A Bright Shining Lie: John Paul Vann and America in Vietnam: Another Pulitzer Prize-winner, journalist Neil Sheehan’s magisterial book looks at the war via the experience of John Paul Vann, from his early role as a U.S. military adviser to his position as a USAID official attempting to implement a counterinsurgency approach a decade later. A reporter assigned to Saigon in the early 1960s, Sheehan knew Vann personally and, like other reporters, took his view of the war to heart. As a result, Sheehan’s account rehearses the traditional criticism of American military strategy as overly conventional and focused on firepower—the same criticisms Vann leveled during his time as an advisor to the South Vietnamese military. But Sheehan’s operatic narrative elevates the book above these historical debates and depicts the war as a grand tragedy, a question of hubris and nemesis rather than strategy and policy. In Sheehan’s telling, Vann himself embodied many of these qualities in microcosm—epitomizing the conflicting motives and impulses at the heart of America’s war in Vietnam.
Without Honor: Defeat in Vietnam and Cambodia: This lesser-known book by journalist Arnold Isaacs details the final years and days before the collapse of South Vietnam and Cambodia in 1975—a calamity he personally experienced as a correspondent for the Baltimore Sun. Neither polemical nor bombastic, it’s a powerful indictment of both America’s overall involvement in Vietnam over more than a decade as well as the way the Nixon and Ford administrations brought that involvement to a shameful, ignominious end. These administrations—most notably National Security Adviser and Secretary of State Henry Kissinger—deluded themselves into believing they had struck a workable diplomatic agreement that would stand up after the United States pulled out its last troops and that the South Vietnamese government could withstand a full-on communist offensive; worse, they led the South Vietnamese to believe that the United States would come to its aid until the very end. Not America’s finest hour by any definition.
But perhaps the definitive take on the war can be found in the 2017 documentary series The Vietnam War by Ken Burns and Lynn Novick. Burns and Novick focus on the American experience in Vietnam but present it from just about every relevant perspective, from high-level decision-makers in Hanoi and Washington to ordinary American and Vietnamese soldiers and civilians. They detail American war crimes and Vietnamese communist atrocities without moralizing, letting the damning facts of the matter speak for themselves.

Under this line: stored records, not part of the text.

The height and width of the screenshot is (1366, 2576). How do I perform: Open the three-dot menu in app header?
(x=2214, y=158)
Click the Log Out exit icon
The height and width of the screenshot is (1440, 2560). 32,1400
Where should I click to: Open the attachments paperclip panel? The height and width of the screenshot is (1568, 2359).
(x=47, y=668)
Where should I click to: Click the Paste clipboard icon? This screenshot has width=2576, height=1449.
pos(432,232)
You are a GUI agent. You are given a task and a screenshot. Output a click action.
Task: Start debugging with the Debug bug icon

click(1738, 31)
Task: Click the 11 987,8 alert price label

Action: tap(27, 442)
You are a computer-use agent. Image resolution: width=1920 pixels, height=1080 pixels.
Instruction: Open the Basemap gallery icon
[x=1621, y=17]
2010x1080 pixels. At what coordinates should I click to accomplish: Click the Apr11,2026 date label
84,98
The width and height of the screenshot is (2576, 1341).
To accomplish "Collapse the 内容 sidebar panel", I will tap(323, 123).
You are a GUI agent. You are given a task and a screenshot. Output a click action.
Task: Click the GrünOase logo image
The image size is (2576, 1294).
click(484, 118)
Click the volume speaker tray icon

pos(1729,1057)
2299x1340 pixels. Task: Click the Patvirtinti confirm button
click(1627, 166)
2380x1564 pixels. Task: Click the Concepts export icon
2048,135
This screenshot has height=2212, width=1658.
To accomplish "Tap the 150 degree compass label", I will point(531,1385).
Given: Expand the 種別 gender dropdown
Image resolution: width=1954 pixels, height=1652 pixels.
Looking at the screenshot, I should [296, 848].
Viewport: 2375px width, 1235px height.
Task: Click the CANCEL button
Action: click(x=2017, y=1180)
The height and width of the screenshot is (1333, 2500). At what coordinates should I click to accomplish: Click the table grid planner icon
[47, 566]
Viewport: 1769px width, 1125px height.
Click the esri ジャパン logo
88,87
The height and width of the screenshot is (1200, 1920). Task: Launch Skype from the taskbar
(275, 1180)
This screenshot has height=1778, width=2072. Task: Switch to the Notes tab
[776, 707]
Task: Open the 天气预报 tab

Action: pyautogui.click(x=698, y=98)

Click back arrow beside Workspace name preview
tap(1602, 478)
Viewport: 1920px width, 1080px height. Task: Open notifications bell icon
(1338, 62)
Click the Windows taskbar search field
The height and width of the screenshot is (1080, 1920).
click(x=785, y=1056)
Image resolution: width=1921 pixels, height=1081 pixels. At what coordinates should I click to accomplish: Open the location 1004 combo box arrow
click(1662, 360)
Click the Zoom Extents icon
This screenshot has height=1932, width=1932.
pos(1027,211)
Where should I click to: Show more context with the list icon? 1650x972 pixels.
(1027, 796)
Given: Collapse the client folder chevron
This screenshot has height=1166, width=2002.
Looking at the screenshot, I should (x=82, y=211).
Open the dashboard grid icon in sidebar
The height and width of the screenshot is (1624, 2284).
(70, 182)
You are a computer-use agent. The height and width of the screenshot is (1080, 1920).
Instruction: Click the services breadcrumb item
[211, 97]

For a fictional account of the American infantryman’s war in Vietnam, read the searing semi-autobiographical novel Matterhorn by Vietnam veteran Karl Marlantes. And to get a sense of how American journalists came to understand Vietnam—both the war and the nation itself—by the early 1970s, check out Frances FitzGerald’s Fire in the Lake.
Someday this war’s gonna end…
Vietnam has had a profound effect on American culture, and especially on American cinema. Francis Ford Coppola’s Apocalypse Now is one of my favorite movies, but it’s as much set in Vietnam as it’s about the war itself. The Robin Williams comedy-cum-drama Good Morning, Vietnam portrays the complexities of the conflict, while Brian DePalma’s underrated Casualties of War features Michael J. Fox and Sean Penn in a story that foregrounds the perils of speaking out against war crimes.